Я так и вбежал в зоопарк, с остановившимся сердцем. Почему в зоопарк? Не знаю, как и объяснить. Я был уверен, что она там — и все. Это потом я все довообразил… Как она ждала меня, ждала… как забыла запереть клетку… как ей стало душно и она распахнула окно… как она внезапно и со всей бесповоротностью прозрения поняла, что я ушел и не вернусь, поняла потому, что Жако улетел… как она бросилась за Жако, как за мной… как она металась по улицам, крича: «Жако! Жако! Вы не видели Жако?..» Что дальше? внезапный автомобиль? трамвай?! «Нет! нет!!» — кричал я на бегу. Догадка моя была настолько внезапной, что сомнения у меня не оставалось, как и у нее, когда она, отчаявшись, догадалась: конечно, он улетел к СВОИМ! Куда еще?.. Она бежала, радостная, окрыленная, задыхаясь от счастья, что он там, в зоопарке, где же еще!.. Она в сотый раз прочесывала зоопарк — о, эта перенаселенная пустыня, где нет Жако! «Милый! милый… вернись!» — звала она. А его все больше и больше не было. Дура! какая же ты дура. Дика!.. Его нельзя найти — он может только вернуться. Он обязательно вернется! он уже летит домой… Дика! это я! я за тобой… где ты? Я в сотый раз прочесывал зоопарк — Дики не было. Как вдруг толпа, редкая такая толпа в том краю, где серны, а за ними обезьянник… Я — туда.

Наверное, она, дура, прежде всего побежала к попугаям. Там, конечно же, не было никакого Жако. Вернее, их были сотни, но ни один не откликнулся на призыв, а то и все разом… А уже в это время по зоопарку вдруг панически забегали сотрудники с сачками, баграми, как на пожаре… Не иначе, как моего Жако ловят, подумала безумная Дика и… за ними.
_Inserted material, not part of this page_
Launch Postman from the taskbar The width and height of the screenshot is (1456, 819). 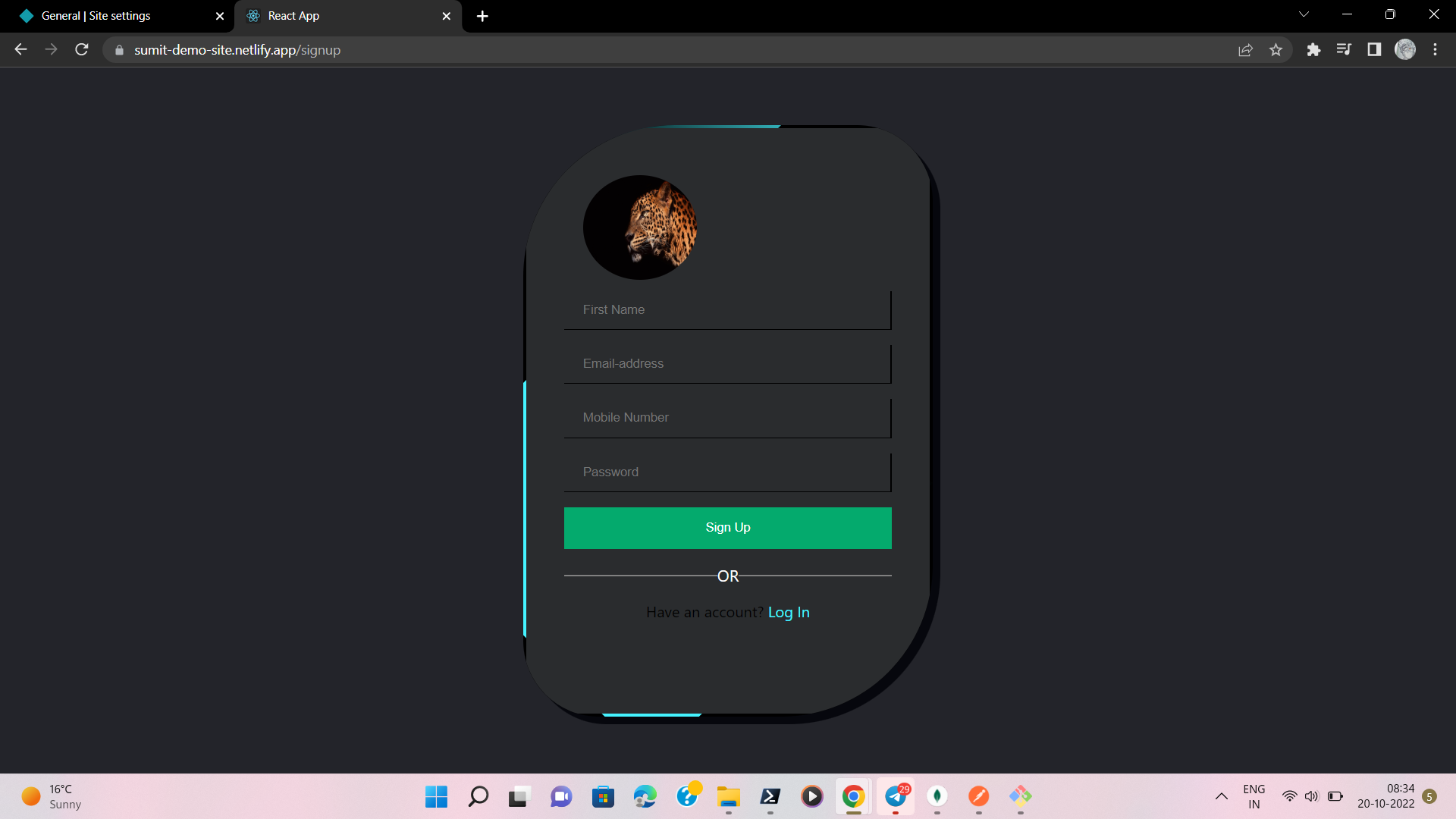[x=978, y=797]
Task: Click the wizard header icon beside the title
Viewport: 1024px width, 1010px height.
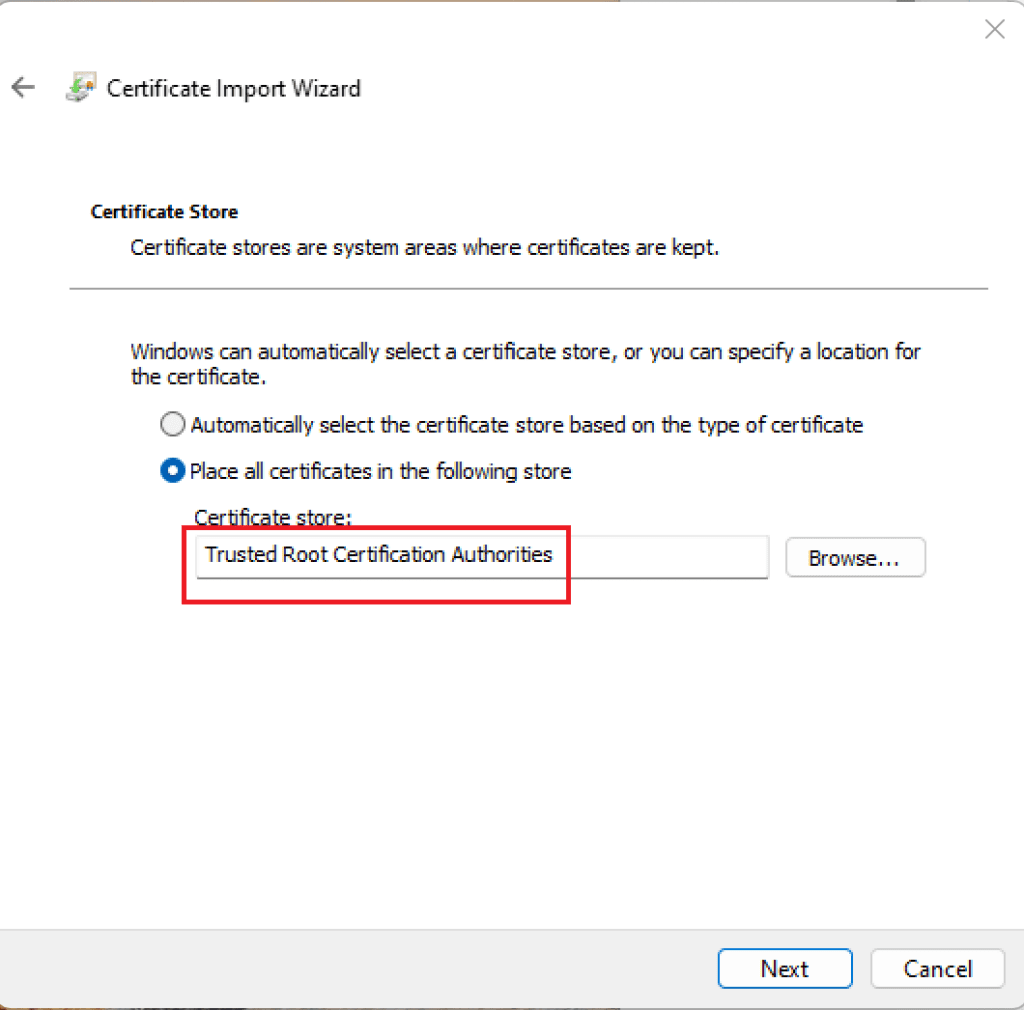Action: click(81, 87)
Я мчался за невидимой ею — на бегу быстрее видишь будущее: толпа безмолвно расступилась передо мною. Курил равнодушный врач в белом халате. А рядом стояла сотрудница — в сером, с безутешной обезьянкой на руках. На носилках лежала… Нет! Никогда! Что вы! Да вы с ума сошли… Дика! очнись! это я!.. это я… Я успел!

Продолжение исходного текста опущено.